Problem requirements:
Format the rows below as a JSON list of strings with one string per line, leaving out blank lines. Start with the line that contains "รายละเอียด (1167, 663)" and go on through the last of the rows.

━━━━━ Task input

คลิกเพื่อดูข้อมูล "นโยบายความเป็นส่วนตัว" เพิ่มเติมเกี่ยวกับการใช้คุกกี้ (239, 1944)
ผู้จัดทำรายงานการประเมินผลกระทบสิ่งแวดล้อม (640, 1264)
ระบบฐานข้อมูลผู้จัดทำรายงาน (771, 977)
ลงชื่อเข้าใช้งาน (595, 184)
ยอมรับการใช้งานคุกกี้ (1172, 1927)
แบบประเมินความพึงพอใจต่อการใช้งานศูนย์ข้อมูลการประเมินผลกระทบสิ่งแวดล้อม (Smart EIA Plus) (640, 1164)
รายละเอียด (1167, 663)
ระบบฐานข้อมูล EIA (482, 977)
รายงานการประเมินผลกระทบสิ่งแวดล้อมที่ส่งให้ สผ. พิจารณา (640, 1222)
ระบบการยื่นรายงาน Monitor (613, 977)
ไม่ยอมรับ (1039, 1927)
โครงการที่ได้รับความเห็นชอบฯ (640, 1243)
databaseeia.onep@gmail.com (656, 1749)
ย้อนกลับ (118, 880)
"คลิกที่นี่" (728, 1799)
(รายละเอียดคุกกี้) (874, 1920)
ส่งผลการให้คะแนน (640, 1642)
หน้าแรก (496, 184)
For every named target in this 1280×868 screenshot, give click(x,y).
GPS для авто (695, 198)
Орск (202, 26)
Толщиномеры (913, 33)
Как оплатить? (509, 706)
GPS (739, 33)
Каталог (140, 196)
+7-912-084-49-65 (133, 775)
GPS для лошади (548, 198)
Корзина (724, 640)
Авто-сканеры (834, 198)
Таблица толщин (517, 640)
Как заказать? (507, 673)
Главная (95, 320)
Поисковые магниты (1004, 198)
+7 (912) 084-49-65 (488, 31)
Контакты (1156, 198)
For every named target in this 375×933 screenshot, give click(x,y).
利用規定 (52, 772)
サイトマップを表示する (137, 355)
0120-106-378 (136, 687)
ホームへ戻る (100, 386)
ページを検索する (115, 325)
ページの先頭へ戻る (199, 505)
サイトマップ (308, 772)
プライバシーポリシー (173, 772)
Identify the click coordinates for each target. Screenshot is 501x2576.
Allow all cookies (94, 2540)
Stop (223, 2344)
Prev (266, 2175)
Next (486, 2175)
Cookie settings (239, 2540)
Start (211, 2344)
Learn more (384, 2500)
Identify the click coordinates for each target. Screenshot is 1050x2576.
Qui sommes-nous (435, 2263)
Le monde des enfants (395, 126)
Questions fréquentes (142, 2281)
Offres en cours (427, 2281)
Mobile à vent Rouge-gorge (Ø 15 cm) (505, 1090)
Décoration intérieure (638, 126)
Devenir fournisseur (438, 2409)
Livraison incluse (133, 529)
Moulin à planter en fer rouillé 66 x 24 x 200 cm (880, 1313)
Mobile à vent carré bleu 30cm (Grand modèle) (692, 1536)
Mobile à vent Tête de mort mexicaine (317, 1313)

━━━━━━━━━━

Task answer:
[
  "รายละเอียด (1167, 663)",
  "ระบบฐานข้อมูล EIA (482, 977)",
  "รายงานการประเมินผลกระทบสิ่งแวดล้อมที่ส่งให้ สผ. พิจารณา (640, 1222)",
  "ระบบการยื่นรายงาน Monitor (613, 977)",
  "ไม่ยอมรับ (1039, 1927)",
  "โครงการที่ได้รับความเห็นชอบฯ (640, 1243)",
  "databaseeia.onep@gmail.com (656, 1749)",
  "ย้อนกลับ (118, 880)",
  "\"คลิกที่นี่\" (728, 1799)",
  "(รายละเอียดคุกกี้) (874, 1920)",
  "ส่งผลการให้คะแนน (640, 1642)",
  "หน้าแรก (496, 184)",
  "For every named target in this 1280×868 screenshot, give click(x,y).",
  "GPS для авто (695, 198)",
  "Орск (202, 26)",
  "Толщиномеры (913, 33)",
  "Как оплатить? (509, 706)",
  "GPS (739, 33)",
  "Каталог (140, 196)",
  "+7-912-084-49-65 (133, 775)",
  "GPS для лошади (548, 198)",
  "Корзина (724, 640)",
  "Авто-сканеры (834, 198)",
  "Таблица толщин (517, 640)",
  "Как заказать? (507, 673)",
  "Главная (95, 320)",
  "Поисковые магниты (1004, 198)",
  "+7 (912) 084-49-65 (488, 31)",
  "Контакты (1156, 198)",
  "For every named target in this 375×933 screenshot, give click(x,y).",
  "利用規定 (52, 772)",
  "サイトマップを表示する (137, 355)",
  "0120-106-378 (136, 687)",
  "ホームへ戻る (100, 386)",
  "ページを検索する (115, 325)",
  "ページの先頭へ戻る (199, 505)",
  "サイトマップ (308, 772)",
  "プライバシーポリシー (173, 772)",
  "Identify the click coordinates for each target. Screenshot is 501x2576.",
  "Allow all cookies (94, 2540)",
  "Stop (223, 2344)",
  "Prev (266, 2175)",
  "Next (486, 2175)",
  "Cookie settings (239, 2540)",
  "Start (211, 2344)",
  "Learn more (384, 2500)",
  "Identify the click coordinates for each target. Screenshot is 1050x2576.",
  "Qui sommes-nous (435, 2263)",
  "Le monde des enfants (395, 126)",
  "Questions fréquentes (142, 2281)",
  "Offres en cours (427, 2281)",
  "Mobile à vent Rouge-gorge (Ø 15 cm) (505, 1090)",
  "Décoration intérieure (638, 126)",
  "Devenir fournisseur (438, 2409)",
  "Livraison incluse (133, 529)",
  "Moulin à planter en fer rouillé 66 x 24 x 200 cm (880, 1313)",
  "Mobile à vent carré bleu 30cm (Grand modèle) (692, 1536)",
  "Mobile à vent Tête de mort mexicaine (317, 1313)"
]